# [SUPPLIED DATA]

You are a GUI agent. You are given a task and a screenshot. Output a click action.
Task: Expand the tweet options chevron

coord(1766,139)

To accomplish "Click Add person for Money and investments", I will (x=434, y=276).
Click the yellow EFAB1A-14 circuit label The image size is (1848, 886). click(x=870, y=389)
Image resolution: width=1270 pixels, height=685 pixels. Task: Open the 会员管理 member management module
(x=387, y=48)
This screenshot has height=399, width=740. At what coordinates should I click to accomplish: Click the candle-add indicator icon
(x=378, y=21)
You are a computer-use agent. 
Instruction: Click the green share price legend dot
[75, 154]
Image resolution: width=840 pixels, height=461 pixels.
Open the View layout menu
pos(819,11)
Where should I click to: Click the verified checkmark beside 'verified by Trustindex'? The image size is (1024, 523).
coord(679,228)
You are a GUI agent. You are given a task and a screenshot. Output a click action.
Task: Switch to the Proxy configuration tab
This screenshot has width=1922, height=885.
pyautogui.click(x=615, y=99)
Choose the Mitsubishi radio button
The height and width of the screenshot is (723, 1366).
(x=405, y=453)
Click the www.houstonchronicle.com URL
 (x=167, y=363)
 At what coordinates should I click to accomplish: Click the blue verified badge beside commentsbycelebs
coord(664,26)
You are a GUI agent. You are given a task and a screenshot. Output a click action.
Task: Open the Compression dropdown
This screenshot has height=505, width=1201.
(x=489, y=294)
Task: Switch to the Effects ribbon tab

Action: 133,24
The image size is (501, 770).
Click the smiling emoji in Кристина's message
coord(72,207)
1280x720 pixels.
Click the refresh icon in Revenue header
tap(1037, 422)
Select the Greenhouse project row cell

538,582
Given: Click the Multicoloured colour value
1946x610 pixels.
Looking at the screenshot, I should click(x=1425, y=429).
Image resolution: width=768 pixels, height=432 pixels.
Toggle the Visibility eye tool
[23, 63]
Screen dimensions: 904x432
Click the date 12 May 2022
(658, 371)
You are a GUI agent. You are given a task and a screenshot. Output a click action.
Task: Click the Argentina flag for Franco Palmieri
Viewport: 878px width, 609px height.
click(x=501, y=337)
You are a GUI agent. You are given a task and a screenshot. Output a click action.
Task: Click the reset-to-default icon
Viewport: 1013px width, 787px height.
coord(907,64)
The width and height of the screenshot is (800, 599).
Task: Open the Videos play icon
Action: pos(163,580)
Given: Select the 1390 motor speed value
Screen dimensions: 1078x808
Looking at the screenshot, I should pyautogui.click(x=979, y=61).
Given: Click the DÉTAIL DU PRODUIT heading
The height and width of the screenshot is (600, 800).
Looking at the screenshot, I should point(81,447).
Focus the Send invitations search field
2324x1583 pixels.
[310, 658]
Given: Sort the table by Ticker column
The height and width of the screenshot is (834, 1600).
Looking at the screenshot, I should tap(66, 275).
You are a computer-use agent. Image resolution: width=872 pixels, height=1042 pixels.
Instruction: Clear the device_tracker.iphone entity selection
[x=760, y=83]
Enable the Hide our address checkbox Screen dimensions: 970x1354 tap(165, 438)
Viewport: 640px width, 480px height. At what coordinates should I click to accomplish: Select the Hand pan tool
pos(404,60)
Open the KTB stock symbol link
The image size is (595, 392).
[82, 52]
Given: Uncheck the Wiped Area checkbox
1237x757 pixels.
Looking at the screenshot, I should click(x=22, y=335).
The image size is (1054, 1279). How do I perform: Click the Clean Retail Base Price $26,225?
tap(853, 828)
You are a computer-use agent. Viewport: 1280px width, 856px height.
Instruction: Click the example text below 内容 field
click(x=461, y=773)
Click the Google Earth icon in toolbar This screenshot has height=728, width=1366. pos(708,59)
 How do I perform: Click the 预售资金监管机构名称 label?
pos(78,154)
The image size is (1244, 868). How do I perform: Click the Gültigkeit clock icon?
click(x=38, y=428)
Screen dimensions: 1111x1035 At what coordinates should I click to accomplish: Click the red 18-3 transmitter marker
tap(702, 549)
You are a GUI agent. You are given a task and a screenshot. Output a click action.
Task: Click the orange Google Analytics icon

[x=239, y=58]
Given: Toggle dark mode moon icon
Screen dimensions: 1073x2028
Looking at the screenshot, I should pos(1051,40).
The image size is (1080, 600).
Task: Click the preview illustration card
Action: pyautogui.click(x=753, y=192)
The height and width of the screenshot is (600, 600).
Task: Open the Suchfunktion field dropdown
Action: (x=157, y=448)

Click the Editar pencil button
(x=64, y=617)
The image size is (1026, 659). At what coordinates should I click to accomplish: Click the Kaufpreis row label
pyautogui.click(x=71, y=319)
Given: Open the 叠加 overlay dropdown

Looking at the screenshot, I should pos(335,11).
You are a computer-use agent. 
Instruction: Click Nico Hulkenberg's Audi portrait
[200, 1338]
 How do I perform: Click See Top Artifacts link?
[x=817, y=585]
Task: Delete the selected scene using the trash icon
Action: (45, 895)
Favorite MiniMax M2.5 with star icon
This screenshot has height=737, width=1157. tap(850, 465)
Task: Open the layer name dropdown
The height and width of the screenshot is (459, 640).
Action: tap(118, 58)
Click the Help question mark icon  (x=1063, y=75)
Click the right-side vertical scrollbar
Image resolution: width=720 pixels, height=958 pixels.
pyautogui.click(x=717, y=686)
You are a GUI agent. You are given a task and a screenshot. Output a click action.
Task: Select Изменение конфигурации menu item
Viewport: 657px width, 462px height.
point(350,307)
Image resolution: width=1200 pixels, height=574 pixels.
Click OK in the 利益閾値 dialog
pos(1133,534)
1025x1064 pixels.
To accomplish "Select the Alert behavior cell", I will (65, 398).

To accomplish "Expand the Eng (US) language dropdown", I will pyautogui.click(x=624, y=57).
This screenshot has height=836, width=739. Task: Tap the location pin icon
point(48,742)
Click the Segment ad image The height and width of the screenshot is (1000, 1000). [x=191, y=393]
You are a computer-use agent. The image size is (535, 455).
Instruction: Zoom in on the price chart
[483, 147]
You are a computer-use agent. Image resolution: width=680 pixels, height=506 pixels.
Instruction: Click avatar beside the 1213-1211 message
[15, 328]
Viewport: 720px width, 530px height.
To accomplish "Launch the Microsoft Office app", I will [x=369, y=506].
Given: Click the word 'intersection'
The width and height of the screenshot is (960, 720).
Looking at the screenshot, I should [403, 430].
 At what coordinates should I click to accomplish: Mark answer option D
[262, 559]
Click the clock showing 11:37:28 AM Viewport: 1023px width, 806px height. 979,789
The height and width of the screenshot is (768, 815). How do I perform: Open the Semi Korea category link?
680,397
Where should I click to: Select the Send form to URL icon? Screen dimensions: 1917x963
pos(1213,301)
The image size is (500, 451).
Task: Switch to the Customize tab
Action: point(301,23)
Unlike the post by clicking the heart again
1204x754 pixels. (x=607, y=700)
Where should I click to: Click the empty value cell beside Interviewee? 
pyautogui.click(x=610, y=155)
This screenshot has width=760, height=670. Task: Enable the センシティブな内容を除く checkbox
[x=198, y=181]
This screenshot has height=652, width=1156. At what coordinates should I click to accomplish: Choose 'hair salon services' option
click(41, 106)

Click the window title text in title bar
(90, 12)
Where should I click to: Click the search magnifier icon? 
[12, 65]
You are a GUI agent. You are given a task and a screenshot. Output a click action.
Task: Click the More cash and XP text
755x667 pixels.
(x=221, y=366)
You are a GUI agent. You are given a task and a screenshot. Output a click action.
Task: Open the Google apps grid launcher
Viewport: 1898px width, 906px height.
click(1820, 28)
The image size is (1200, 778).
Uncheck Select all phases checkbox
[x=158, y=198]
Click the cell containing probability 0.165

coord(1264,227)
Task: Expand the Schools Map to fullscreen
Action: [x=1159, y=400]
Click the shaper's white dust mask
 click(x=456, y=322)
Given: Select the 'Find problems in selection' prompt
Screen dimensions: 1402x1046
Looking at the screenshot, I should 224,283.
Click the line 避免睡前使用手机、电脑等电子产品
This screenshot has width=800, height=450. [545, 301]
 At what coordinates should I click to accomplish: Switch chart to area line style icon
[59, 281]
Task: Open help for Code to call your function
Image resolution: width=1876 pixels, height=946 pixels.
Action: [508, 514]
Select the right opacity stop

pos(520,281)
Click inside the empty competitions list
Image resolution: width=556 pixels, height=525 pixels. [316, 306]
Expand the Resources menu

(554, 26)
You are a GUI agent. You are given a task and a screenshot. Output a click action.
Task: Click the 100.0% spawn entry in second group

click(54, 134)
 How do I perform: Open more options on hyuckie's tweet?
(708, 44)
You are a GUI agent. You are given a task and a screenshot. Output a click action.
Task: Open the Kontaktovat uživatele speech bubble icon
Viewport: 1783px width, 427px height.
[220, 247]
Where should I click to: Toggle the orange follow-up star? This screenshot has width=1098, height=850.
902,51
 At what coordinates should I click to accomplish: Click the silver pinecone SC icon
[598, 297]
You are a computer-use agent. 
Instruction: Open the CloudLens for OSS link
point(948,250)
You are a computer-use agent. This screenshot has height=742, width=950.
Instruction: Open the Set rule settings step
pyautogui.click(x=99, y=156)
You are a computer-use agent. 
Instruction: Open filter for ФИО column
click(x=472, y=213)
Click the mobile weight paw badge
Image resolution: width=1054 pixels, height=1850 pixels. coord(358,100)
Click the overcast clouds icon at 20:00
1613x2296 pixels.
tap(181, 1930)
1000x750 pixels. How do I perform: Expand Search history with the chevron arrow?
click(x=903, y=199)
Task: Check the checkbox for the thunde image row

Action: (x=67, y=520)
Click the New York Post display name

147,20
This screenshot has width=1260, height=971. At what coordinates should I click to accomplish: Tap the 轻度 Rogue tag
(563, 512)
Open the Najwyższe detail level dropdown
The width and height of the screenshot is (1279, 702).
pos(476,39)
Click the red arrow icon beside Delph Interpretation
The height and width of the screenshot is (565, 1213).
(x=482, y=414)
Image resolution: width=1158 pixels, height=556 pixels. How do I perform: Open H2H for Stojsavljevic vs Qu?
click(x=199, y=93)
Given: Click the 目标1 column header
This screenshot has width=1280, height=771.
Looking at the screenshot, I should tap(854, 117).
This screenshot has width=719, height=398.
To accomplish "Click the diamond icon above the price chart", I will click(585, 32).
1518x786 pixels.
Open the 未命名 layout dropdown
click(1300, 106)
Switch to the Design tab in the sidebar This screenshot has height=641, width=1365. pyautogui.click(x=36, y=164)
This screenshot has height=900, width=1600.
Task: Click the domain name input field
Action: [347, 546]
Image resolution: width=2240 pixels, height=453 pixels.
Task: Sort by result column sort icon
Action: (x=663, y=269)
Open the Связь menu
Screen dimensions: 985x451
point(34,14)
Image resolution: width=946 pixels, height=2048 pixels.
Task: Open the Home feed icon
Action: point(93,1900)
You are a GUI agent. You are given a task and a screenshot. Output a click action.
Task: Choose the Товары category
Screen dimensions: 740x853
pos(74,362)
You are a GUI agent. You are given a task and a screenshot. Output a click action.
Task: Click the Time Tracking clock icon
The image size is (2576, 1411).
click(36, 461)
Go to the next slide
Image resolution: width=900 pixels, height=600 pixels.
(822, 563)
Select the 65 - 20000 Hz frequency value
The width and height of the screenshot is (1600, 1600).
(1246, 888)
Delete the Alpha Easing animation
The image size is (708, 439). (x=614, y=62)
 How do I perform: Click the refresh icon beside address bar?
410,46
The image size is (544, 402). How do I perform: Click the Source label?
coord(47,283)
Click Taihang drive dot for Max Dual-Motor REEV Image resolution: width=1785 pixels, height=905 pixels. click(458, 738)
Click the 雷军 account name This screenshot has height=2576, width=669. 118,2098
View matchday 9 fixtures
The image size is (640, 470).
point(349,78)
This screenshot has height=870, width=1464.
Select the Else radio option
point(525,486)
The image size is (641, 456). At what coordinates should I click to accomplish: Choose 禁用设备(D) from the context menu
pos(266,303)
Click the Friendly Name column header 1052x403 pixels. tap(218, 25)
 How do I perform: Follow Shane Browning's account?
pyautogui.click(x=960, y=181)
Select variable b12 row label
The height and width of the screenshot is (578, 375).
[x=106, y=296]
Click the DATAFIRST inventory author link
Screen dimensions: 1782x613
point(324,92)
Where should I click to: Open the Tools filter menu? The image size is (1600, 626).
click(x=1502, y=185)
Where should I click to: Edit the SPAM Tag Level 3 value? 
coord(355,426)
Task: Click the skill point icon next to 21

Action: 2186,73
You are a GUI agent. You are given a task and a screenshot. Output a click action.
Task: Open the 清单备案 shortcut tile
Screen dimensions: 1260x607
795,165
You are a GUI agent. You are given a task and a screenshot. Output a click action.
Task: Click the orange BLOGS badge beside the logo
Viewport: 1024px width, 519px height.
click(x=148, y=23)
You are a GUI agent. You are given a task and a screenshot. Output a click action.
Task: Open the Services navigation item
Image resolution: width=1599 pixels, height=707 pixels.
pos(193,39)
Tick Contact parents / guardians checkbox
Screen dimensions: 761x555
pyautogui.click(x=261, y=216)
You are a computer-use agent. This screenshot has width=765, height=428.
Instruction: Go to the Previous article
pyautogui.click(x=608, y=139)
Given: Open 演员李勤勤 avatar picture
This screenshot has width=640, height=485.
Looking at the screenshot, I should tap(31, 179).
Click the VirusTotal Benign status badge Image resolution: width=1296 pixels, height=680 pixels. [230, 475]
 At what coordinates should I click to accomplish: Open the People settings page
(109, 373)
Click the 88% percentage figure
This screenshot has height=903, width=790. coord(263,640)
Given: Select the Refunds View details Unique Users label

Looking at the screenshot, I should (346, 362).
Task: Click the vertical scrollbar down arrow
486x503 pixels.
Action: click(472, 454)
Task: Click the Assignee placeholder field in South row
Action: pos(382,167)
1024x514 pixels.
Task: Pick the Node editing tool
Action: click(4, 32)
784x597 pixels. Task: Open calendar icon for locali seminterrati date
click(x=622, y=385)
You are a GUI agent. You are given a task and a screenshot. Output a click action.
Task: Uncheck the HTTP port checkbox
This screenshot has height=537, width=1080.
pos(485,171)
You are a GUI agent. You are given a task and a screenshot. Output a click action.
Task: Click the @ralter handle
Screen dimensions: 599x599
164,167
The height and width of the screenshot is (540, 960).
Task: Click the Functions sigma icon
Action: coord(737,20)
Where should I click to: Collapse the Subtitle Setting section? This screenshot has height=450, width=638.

# [WORK ITEM]
Look above for the line holding "Viewport: 1024px width, 519px height.", then set down exactly that line and every line after it up to and including the line holding "Task: Open the Services navigation item", with nothing else.

# [TASK ANSWER]
Viewport: 1024px width, 519px height.
click(x=148, y=23)
You are a GUI agent. You are given a task and a screenshot. Output a click action.
Task: Open the Services navigation item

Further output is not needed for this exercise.